Und dann wurde Panarin noch schärfer im Ton. "In Russlands Bevölkerung herrscht immer noch der Glaube, wenn man etwas Schlechtes über die Gesellschaft oder die Regierung sage, werde man getötet oder vergiftet. Das darf nicht mehr geschehen", so Panarin. "Wenn in den USA ein Sport-Star schlecht über den US-Präsidenten spricht, passiert ihm nichts. In Russland ist das nicht möglich."

Die Antwort aus dem Kreml steht noch aus, Putins Reaktion wird früher oder später aber kommen. Und sei es nur, Panarin einen Rücktritt aus der Sbornaja ans Herz zu legen. Selbst für die russischen NHL-Stars mit ihren Titeln, Millionen und ihrem Ruhm gibt es nichts Größeres, als für das eigene Land zu spielen.

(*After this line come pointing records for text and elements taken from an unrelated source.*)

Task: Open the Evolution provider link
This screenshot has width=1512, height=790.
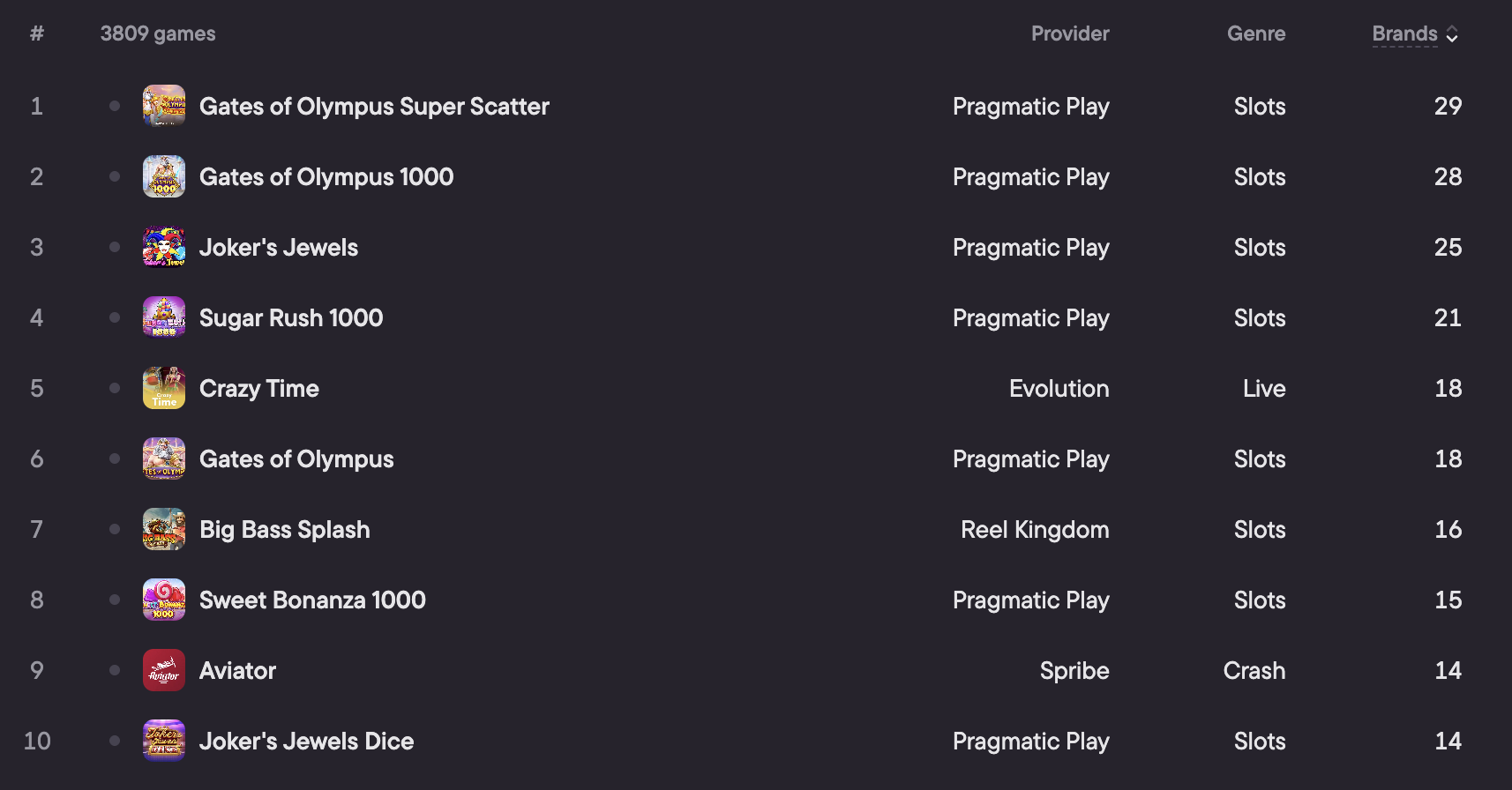Action: [1059, 389]
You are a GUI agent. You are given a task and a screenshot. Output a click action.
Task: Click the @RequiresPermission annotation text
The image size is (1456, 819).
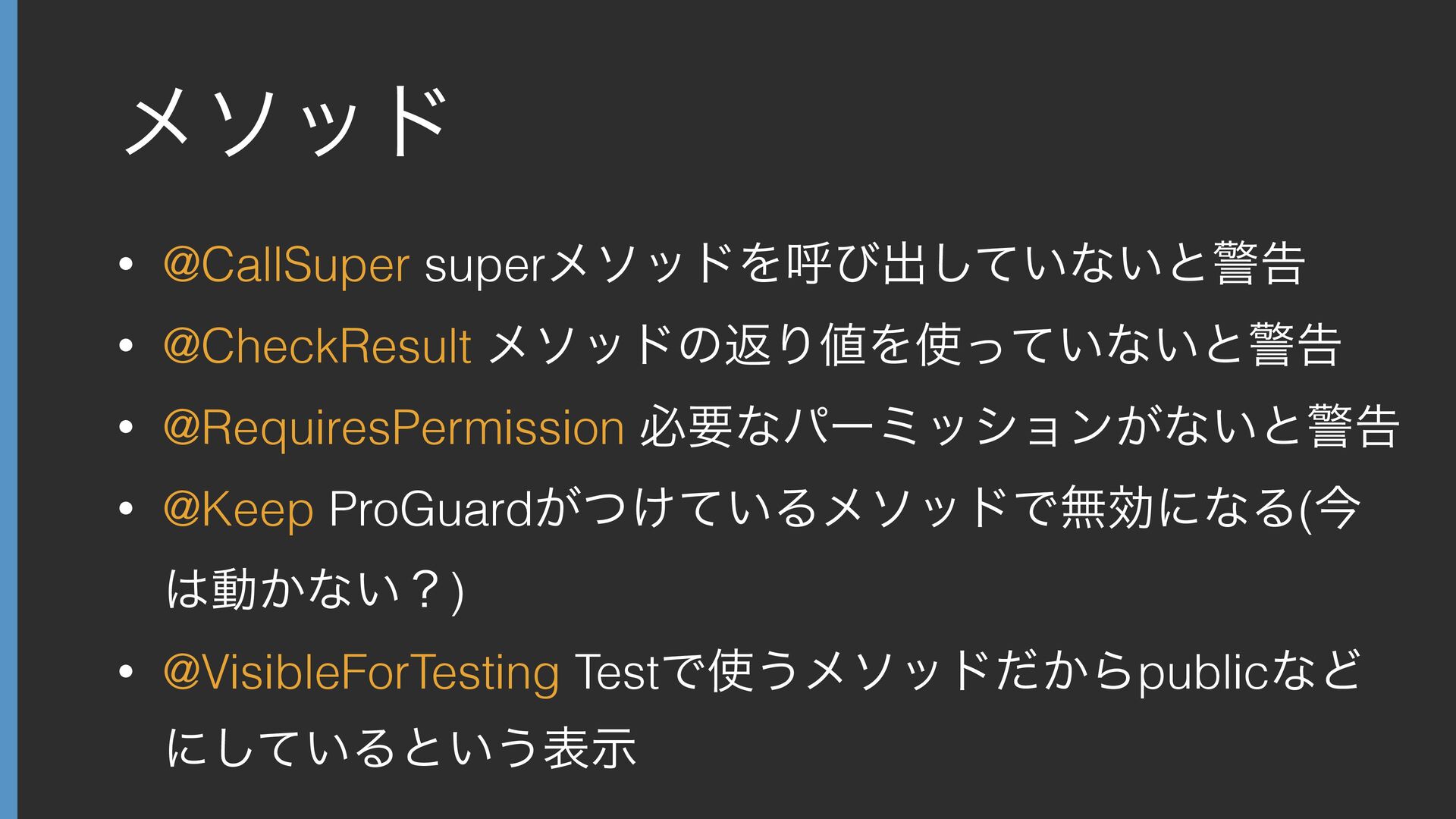[394, 428]

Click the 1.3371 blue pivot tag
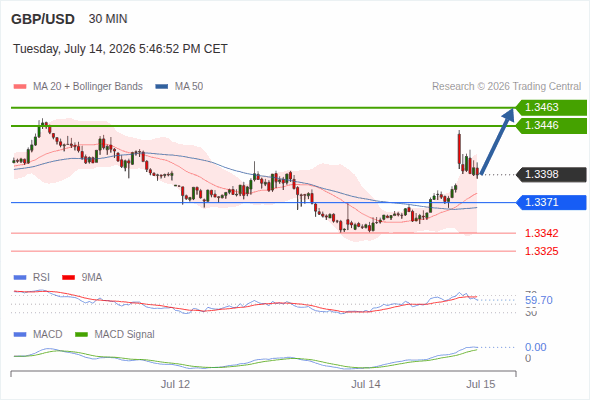click(551, 202)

Artemi Panarin hat diesen Traum in Gefahr gebracht - weil ihm ein stabiles Rückgrat und seine Selbstachtung offenbar wichtiger erschienen. "Klappe halten und Kopf einziehen" stand jedenfalls nicht zur Disposition.

Verwendete Quelle:

  • buzzfeednews.com: "A Russian Hockey Player Actually Spoke Out Against Putin In An Interview"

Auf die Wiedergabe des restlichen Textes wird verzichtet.